An elderly Turkish migrant now living in New Zealand recounts his early days as a refugee in Auckland, as told to his grandson Joel. Memories are animated to echo the colourful, stream of consciousness storytelling and to capture the mindset of an aging man whose memory is starting to fade and sometimes struggles to be understood.

THE FILMMAKERS

Director Joel Kefali
Joel is a local director, with a background in painting, animation and design. He was co-founder of creative studio Special Problems.
Joel’s work includes music videos for Lorde, The Naked and Famous, Flying Lotus, Zowie, David Dallas, The Mint Chicks and Flight of the Conchords.
Joel also co-wrote and co- directed Echoes, a short film produced by The Weinstein Company, which recently won Best Short Film Script at the New Zealand Film Awards.

www.joelkefali.com

Producer Amber Easby

Amber is a freelance producer, overseeing a vast amount of music videos, television and commercial campaign both locally and abroad. She has worked alongside Joel in producing music videos, most recently for Lorde, The Naked and Famous and David Dallas.

Amber also produced 43,000 Feet, the award winning short film directed by Campbell Hooper.

 

DIRECTOR’S STATEMENT

Loading Docs, for me, presented an exciting opportunity to bring to life an animation-based short documentary idea that I’ve had for a long time. I like the one to one relationship a filmmaker can have with their audience when sharing their work online.
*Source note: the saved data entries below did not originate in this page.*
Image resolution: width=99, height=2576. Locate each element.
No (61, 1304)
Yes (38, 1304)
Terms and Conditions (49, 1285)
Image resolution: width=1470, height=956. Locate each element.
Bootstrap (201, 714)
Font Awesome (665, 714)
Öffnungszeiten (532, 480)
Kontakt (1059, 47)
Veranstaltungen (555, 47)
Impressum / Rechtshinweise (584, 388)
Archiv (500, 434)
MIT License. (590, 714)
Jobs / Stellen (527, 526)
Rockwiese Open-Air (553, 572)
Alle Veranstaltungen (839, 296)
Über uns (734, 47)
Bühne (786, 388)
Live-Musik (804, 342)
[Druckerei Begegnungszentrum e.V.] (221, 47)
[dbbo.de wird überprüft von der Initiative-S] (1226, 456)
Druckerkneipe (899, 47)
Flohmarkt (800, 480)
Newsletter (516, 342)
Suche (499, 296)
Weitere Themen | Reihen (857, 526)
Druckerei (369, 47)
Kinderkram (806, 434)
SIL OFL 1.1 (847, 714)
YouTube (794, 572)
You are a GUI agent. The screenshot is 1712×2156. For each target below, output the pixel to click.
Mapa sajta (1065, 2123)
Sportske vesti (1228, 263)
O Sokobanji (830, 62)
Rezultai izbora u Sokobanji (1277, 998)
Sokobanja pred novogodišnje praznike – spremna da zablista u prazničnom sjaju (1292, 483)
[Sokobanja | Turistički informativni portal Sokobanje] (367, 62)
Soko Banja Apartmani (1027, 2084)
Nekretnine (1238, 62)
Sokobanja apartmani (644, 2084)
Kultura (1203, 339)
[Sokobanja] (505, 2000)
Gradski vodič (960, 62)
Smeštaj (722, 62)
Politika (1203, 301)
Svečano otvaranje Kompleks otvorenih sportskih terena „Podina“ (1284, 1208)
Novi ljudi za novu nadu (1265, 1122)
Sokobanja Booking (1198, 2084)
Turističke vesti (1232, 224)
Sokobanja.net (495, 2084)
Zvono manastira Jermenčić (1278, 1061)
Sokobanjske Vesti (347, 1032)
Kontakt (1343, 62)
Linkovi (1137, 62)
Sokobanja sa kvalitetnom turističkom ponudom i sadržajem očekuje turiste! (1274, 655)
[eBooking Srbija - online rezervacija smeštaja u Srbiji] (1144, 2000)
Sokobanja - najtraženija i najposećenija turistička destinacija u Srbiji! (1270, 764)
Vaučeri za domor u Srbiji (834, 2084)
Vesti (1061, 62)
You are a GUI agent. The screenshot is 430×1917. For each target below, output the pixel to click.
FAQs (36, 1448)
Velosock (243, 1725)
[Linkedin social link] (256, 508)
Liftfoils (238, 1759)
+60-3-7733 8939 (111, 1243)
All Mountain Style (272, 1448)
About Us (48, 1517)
The Loading Docs format and crowd-funding approach brings this relationship full circle and allows me to share a particularly personal story within the online community.

Baba is an animated interpretation of a conversation with my Grandfather. With every year that passes, my Grandfather’s accent seems to oddly get stronger, his memory in parts a little more patchy, his stories more elaborate and his history a little more mysterious.  Animation allows us to interpret his words in way that is larger than life, adding a touch of imagination, fantasy to reality. Memory is a funny thing, past events can often seem greater, more dramatic when looked back on. Beginnings and ends to eras and events can become blurry and  I think this is why animation is a fantastic medium to tell this story. Animation helps convey the subjectivity of memory and allows us to shift from present day to the past within the same frame and with a consistent visual language.